Assessing methodological quality of systematic reviews with meta-analysis about clinical pharmacy services: A sensitivity analysis of AMSTAR-2.

Res Social Adm Pharm

Applied Molecular Biosciences Unit (UCIBIO), Laboratory of Pharmacology, Department of Drug Sciences, Faculty of Pharmacy, University of Porto, Porto, Portugal. Electronic address:

Published: February 2025

AI Article Synopsis

  • - The study evaluated the quality of systematic reviews with meta-analyses (SRMAs) on clinical pharmacy services using the AMSTAR-2 tool, which assesses the validity of these reviews based on seven critical domains.
  • - Of the 153 SRMAs analyzed, 90.2% were classified as critically low quality, indicating significant issues in the overall quality of this research area, despite some slight improvements over time.
  • - The examination also revealed that altering the criticality of the AMSTAR-2 domains had no significant effect on the quality assessments, reinforcing the importance of adhering to all critical domains in pharmacy practice evaluations.

Article Abstract

Background: Systematic reviews are critical for evidence-based healthcare decisions, but their validity depends on the quality of conduct and reporting. AMSTAR-2, a widely used tool for assessing the quality of systematic reviews, identifies seven critical domains influencing review validity, although its developers recommend flexibility in prioritizing these domains. To date, no studies have analyzed the impact of this change on systematic reviews with meta-analysis (SRMAs) evaluating clinical pharmacy services.

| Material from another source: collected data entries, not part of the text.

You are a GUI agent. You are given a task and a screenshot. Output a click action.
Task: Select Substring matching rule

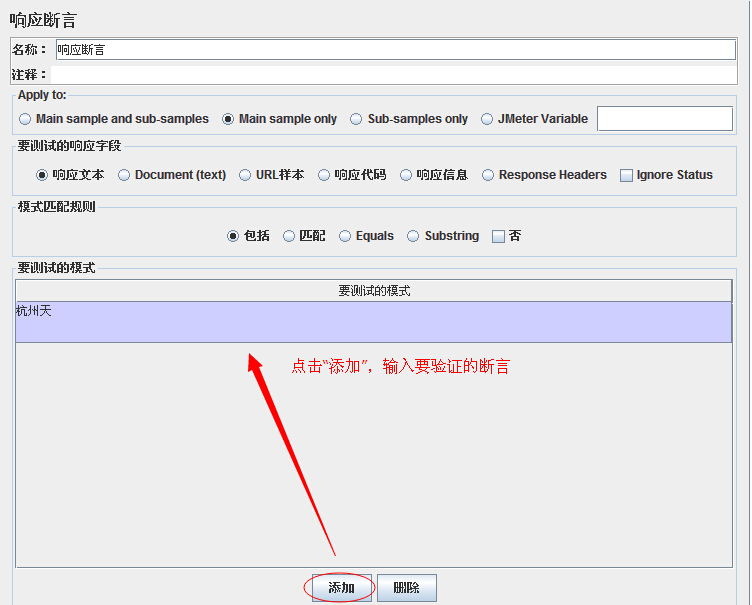[413, 236]
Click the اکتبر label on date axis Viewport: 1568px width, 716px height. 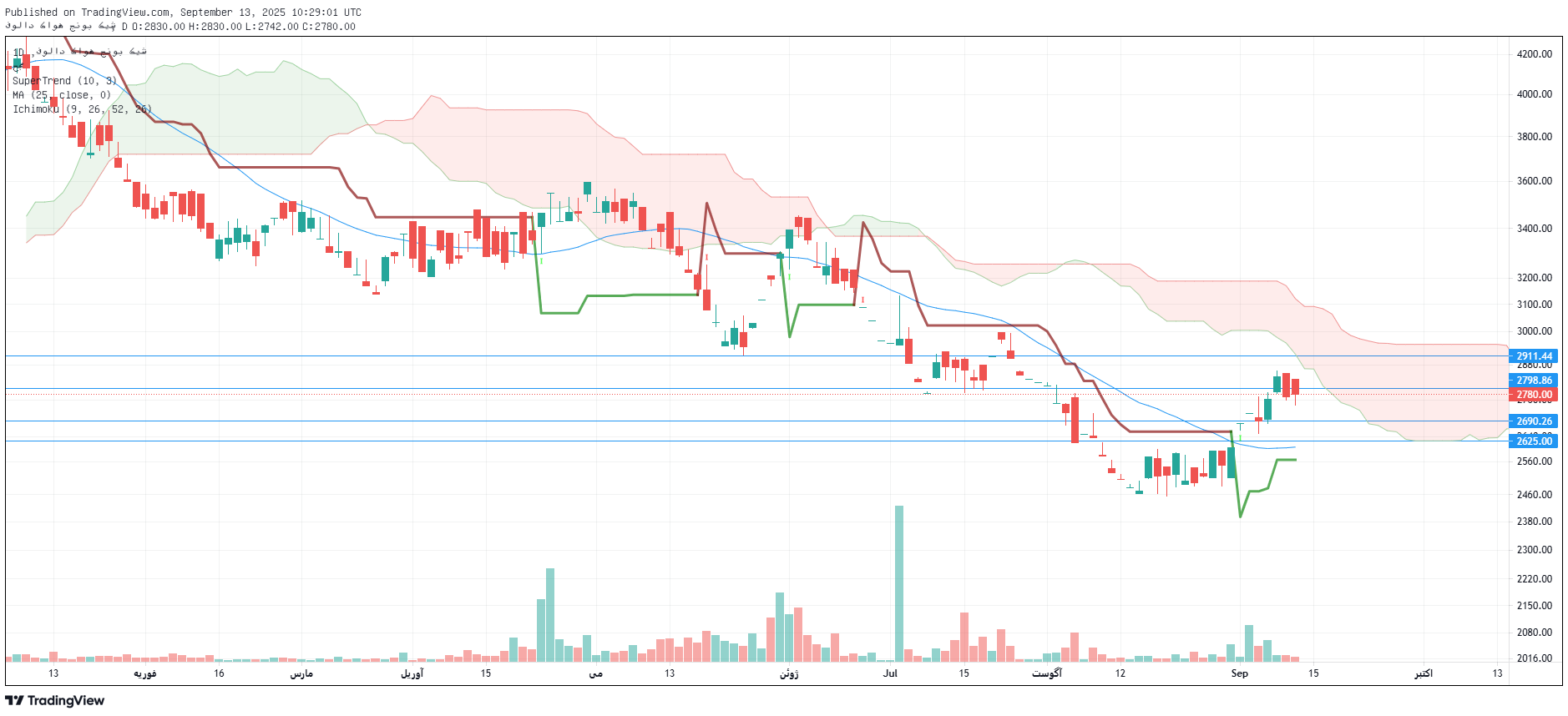tap(1423, 673)
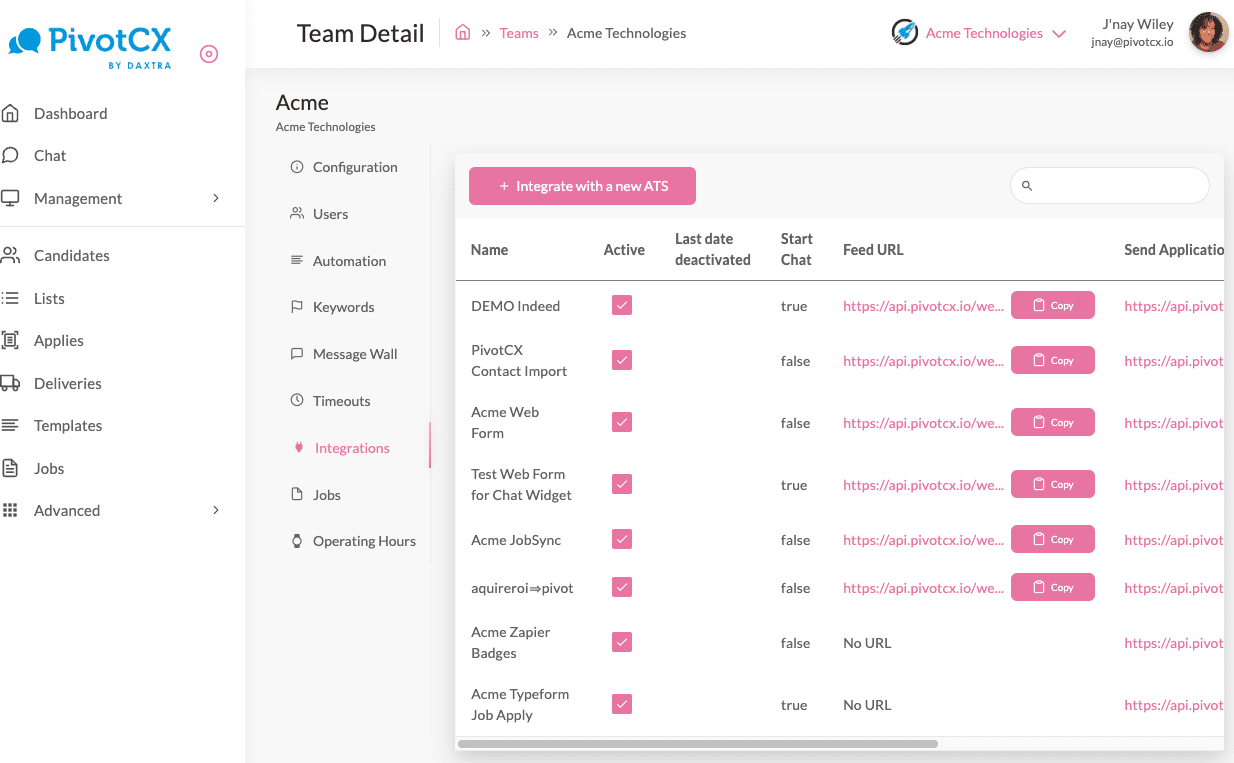Click the circular target icon beside the logo
The width and height of the screenshot is (1234, 763).
(209, 54)
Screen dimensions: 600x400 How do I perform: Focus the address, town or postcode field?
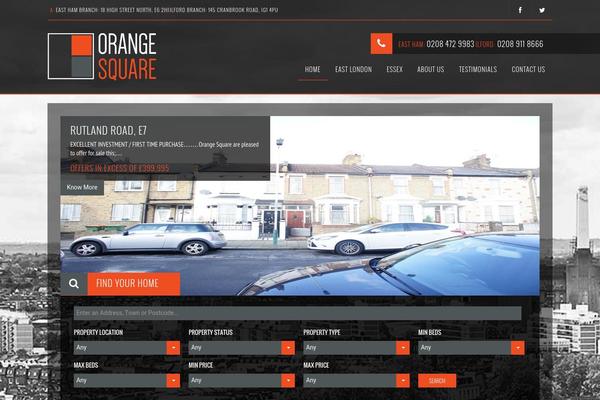click(297, 313)
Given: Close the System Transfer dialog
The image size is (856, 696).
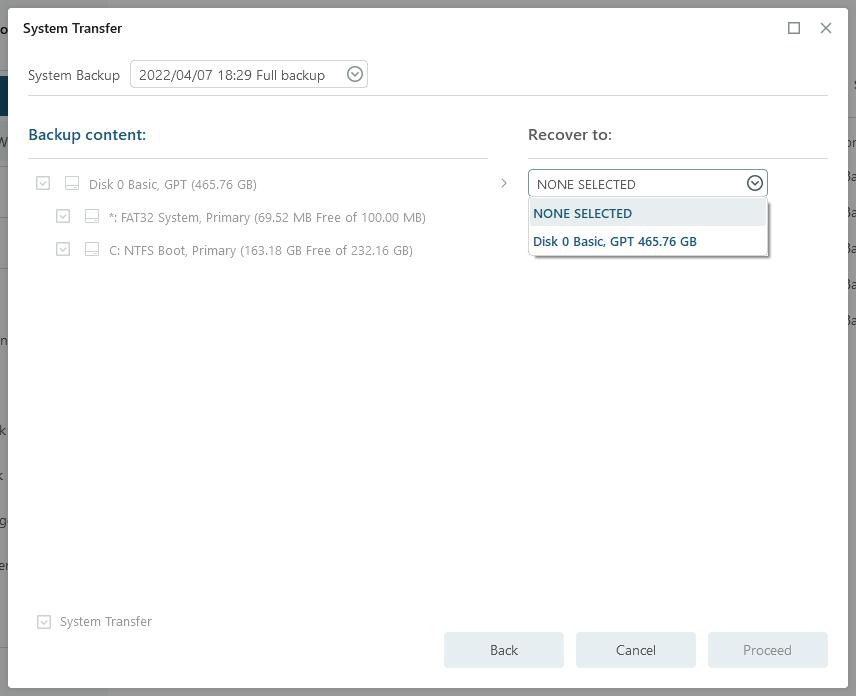Looking at the screenshot, I should pyautogui.click(x=825, y=28).
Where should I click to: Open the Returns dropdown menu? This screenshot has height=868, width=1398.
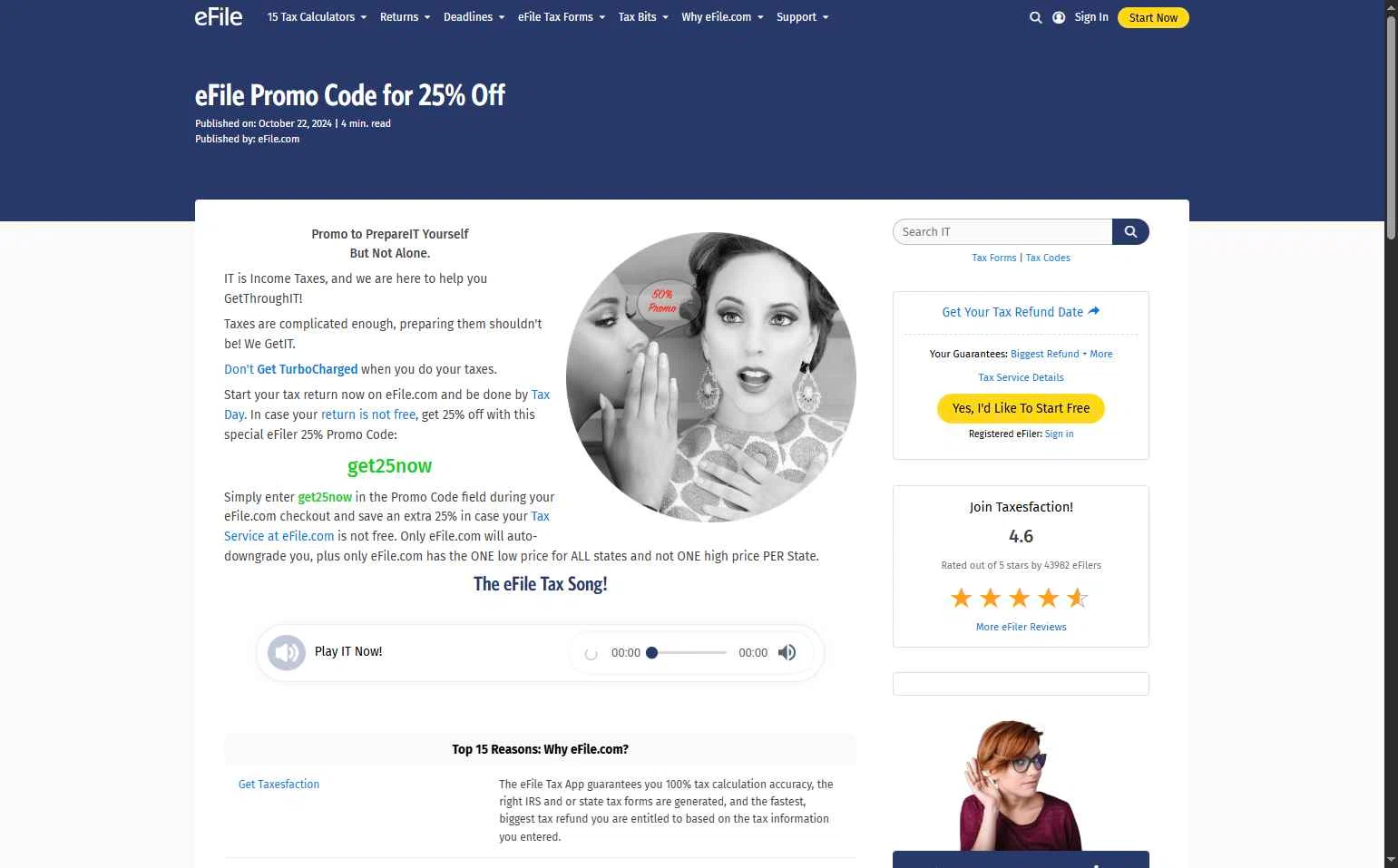click(405, 17)
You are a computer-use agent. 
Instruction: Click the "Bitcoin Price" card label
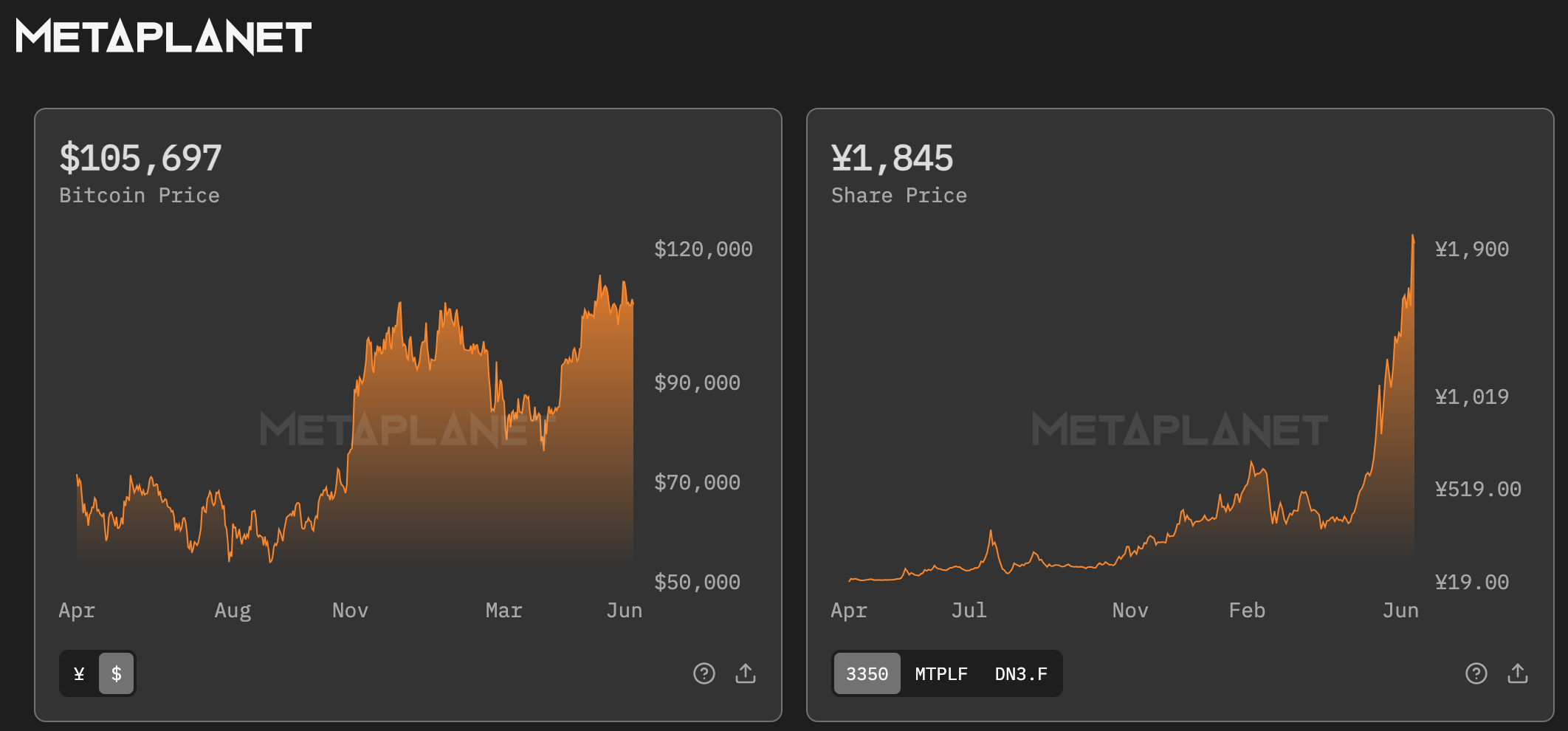point(139,196)
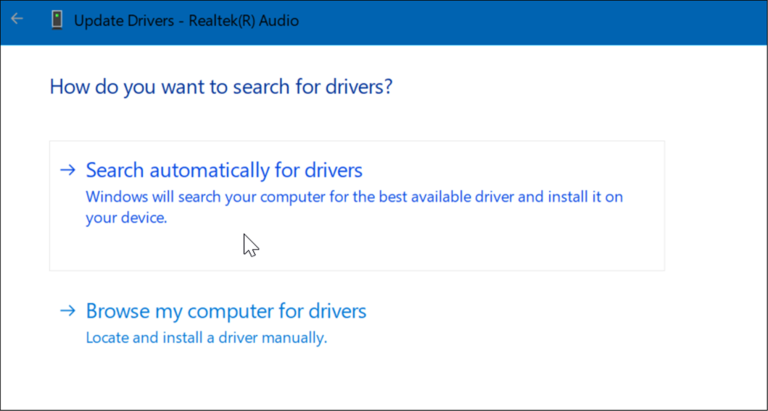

Objective: To evaluate the quality of SRMAs on clinical pharmacy services and the effect of modifying AMSTAR-2 domains criticality on quality assessment.

Methods: Systematic searches (updated January 1, 2023) were conducted in PubMed, Scopus, and Web of Science to identify SRMAs reporting the effects of clinical pharmacy services. Manual reference list searches of included studies were also performed. The methodological quality of SRMAs was assessed using the AMSTAR-2 tool. Changes in the overall classification of each SRMA were analyzed by hypothetically removing the critical designation for domains in the original tool.

Results: Out of 153 eligible SRMAs, 138 (90.2 %) were classified as critically low quality, 13 (8.5 %) as low quality, and 2 (1.3 %) as moderate quality. Despite slight improvement in methodological quality over time, this change was not directly linked to the creation of various reporting and conducting guidelines and registries. Our analysis showed that the hypothetical removal of the criticality of each AMSTAR-2 domain did not significantly impact the overall quality assessment. Furthermore, all critical domains in AMSTAR-2 are considered essential in the field of pharmacy practice.

Conclusion: Most SRMAs on clinical pharmacy services were classified as low or critically low quality and modifying the AMSTAR-2 domain criticality did not improve these assessments. Researchers, journal editors, and peer reviewers must work to enhance SRMAs quality, which are crucial for providing robust evidence for pharmaceutical services.